### Brief A
Update the stretch of the rock-history text from "The Dead belong" through "Dead always help.", changing "subculture" to "scene".
### Brief B
Write what comes next in the rock-history text, picking up after its final sentence.

Biggest challenger: Had Duane Allman’s death in October 1971 not cruelly ended the Allman Brothers Band’s promising and oft-brilliant original incarnation, I might be handing them the belt for multiple years in the ’70s. It’s amazing to consider that Allman was only 24 when he died, and yet his body of work (both with the Allmans and as an in-demand studio musician) had already made him a legend. He was just a kid when he died, but Allman remains one of this country’s greatest guitar heroes. I’m not in the habit of pushing guitar solos, but Allman’s playing on any live version of “Blue Sky” will make the coldest day in February feel like the middle of July.
Second-biggest challenger: At the risk of falling down into a guitar solo rabbit hole, here is Eddie Hazel of Funkadelic playing the title track from 1971’s Maggot Brain and slowly vaporizing all maggot brains in the vicinity.
Grateful Dead, 1972
Key music: Europe ’72, plus a whole lot of live recordings, both official and bootleg
Overview: The Dead put out their most acclaimed studio albums, 1969’s Workingman’s Dead and 1970’s American Beauty, a few years prior. In fact, the Dead released no studio records in ’72, just the live triple-LP Europe ’72. So why did I award them the belt for this year? You gotta listen to the tapes, maaan. When it comes to live Dead, any year between ’69 and ’74 is pretty reliable — now more than ever, because enjoying live Dead no longer involves spending time with actual Deadheads. I went with ’72 because of the band’s consistently strong performances and the fact that it was their last year with original keyboardist Ron “Pigpen” McKernan, who exited the band that June and died in March 1973.
The Dead belong here for a variety of reasons — they successfully invented an entire subculture around their music and iconography, they are a core influence for rock, folk, and jam-band artists, and (as Mr. Rosso advised) when you’re stressin’ out, the Dead always help.
Biggest challenger: I was very tempted to give the belt to Big Star, which put out its self-jinxing debut #1 Record in ’72. But putting them on the precipice of success without allowing them to achieve it seemed like a more appropriate tribute.

### Record excerpts

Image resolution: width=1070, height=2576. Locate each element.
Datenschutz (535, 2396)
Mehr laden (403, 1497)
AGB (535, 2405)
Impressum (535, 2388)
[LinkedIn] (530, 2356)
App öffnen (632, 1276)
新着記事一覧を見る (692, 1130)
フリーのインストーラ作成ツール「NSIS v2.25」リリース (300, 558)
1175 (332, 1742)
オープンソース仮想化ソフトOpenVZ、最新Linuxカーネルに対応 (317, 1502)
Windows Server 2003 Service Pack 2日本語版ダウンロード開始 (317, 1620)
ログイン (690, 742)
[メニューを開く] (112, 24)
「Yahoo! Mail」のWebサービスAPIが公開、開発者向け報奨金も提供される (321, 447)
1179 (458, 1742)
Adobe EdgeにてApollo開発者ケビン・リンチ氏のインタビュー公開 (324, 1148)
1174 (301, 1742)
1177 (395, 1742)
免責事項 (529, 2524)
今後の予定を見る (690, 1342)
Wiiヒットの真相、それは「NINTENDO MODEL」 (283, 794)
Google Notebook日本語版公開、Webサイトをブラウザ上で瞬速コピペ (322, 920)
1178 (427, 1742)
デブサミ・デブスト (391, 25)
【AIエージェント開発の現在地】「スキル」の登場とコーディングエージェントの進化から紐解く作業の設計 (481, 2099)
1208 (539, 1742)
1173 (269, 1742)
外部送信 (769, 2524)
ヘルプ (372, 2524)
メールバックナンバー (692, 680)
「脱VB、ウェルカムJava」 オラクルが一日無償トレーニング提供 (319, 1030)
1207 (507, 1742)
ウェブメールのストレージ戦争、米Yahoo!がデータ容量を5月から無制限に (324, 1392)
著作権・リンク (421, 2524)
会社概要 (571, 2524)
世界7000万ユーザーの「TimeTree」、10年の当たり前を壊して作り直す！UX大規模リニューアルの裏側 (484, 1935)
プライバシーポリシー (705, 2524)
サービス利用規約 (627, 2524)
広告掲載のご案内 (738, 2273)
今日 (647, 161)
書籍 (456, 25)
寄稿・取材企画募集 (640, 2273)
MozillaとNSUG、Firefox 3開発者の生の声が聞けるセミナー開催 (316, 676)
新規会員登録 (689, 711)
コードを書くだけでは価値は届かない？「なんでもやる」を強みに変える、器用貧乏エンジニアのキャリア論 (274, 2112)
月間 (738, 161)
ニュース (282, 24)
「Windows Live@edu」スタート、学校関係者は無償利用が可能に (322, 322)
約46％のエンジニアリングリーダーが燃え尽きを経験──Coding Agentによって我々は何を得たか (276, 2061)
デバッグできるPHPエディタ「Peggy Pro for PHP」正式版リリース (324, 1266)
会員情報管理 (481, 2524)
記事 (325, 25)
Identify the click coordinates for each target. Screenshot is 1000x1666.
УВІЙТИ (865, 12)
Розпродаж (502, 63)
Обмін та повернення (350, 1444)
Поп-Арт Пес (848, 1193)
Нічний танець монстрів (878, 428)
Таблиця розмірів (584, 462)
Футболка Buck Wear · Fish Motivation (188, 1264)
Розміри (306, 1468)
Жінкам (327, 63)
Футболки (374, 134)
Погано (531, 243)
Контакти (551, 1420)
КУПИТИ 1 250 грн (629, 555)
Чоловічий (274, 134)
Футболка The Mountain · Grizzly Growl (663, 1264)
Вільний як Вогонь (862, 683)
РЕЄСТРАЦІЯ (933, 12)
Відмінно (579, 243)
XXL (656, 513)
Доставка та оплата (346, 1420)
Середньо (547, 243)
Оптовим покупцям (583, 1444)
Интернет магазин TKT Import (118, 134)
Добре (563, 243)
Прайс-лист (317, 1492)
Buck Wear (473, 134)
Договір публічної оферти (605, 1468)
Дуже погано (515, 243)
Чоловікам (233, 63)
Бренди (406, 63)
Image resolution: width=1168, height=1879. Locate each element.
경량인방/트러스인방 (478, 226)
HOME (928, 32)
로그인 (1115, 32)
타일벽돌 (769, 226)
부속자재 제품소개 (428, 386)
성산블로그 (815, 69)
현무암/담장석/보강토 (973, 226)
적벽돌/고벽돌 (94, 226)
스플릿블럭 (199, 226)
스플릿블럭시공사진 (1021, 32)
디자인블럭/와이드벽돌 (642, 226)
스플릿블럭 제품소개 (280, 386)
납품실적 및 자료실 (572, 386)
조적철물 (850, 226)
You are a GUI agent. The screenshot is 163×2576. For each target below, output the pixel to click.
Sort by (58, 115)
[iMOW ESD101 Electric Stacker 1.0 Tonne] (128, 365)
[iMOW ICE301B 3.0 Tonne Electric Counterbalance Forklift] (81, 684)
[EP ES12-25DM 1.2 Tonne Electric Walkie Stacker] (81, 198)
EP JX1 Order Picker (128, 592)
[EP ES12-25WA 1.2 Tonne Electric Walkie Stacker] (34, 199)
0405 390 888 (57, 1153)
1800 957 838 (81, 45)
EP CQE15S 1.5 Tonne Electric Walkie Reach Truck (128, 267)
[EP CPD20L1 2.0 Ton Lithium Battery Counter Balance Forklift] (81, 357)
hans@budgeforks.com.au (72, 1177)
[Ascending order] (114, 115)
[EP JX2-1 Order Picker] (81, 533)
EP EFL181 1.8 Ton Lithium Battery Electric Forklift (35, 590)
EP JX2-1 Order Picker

### Response A
The Dead belong here for a variety of reasons — they successfully invented an entire scene around their music and iconography, they are a core influence for rock, folk, and jam-band artists, and (as Mr. Rosso advised) when you’re stressin’ out, the Dead always help.

### Response B
The Stooges, 1973
Key music: Raw Power
Overview: On some days, I think 1970’s Fun House is better. Occasionally I even prefer 1969’s The Stooges. But Raw Power is really the apex of the Stooges, and therefore the apex of filthy, scary, funny, not-funny, seriously-this-is-the-real-fucking-shit-and-this-shit-is-bottomless American punk rock. Raw Power is the only album in rock history that could justifiably be called Raw Power, because titling any other album Raw Power would seem silly compared with whatever Raw Power would be called. People in this alternate dimension would constantly argue, “No, that Stooges album not called Raw Power deserves to be called Raw Power, BECAUSE THAT’S WHAT IT FUCKING IS!”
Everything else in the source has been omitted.